Bernini’s sculpture Apollo and Daphne dates back to 1625, and is a striking work. Interestingly, Bernini intended it to be viewed from a particular angle, which would help the observer to get the story behind it immediately.
Originally, it was positioned so that anyone entering the room would see it that way. Later, the sculpture was moved and this artist intention would have been lost. For someone to really get the sculpture would require them to move round it. Any understanding of the sculpture therefore depends on the observer’s position in relation to it. This raises an interesting point, which I think illustrates my ideas of the objective nature of wine tasting.

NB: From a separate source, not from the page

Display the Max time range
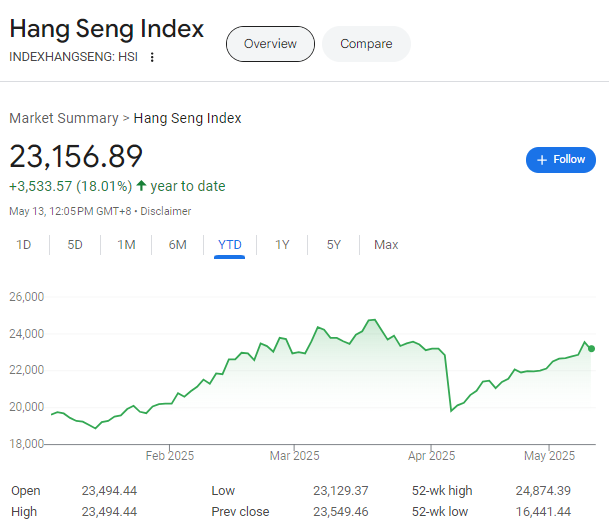The image size is (609, 530). [x=386, y=245]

Of course, we all bring a great deal to the wine tasting experience. You and I may sit together and taste the same wine, but I have a different set of olfactory receptors from you, and also we will differ in terms of our taste receptors, our salivary flow, and the various enzymes present in our mouths. Just as importantly, our experience of wine will be different, and we may also have different preferences that are independent of our biology. Our application to the task may differ: you might be more interesting in tasting the wine and interrogating its properties in an analytic way, while I’m more interested in just having a drink and pay cursory attention to what’s in my glass. Add into the mix the fact that each of us might be tasting slightly differently from day to day, and any attempt to find objectivity in this endeavour seems flawed.
But I would argue that there is objectivity in wine tasting, and to do make my case I want to appeal to sculpture.
Think of the flavour of the wine as a sculpture standing in a room. As we taste we enter the room. The fact we enter the room is an act of faith that we believe that this thing (the sculpture, representing the flavour of the wine) actually exists. It’s there, it’s real. Wine education, wine criticism, and the sort of tasting that takes place in the wine trade on a regular basis is practiced in such a way that it’s clear that everyone believes that the wines they taste have a ‘taste’. What I mean by this is that the behaviour of the entire wine world indicates that it is almost universally believed that the taste of wine is a property of the wine.
Neuroscientists correctly point out that our perception is an edited version of reality. It is something constructed by the brain. So, some argue, the taste of wine doesn’t exist outside the brain of a taster, and so is actually a property of the taster and not the wine. It is based upon the chemistry of the wine, but it is entirely subjective in nature.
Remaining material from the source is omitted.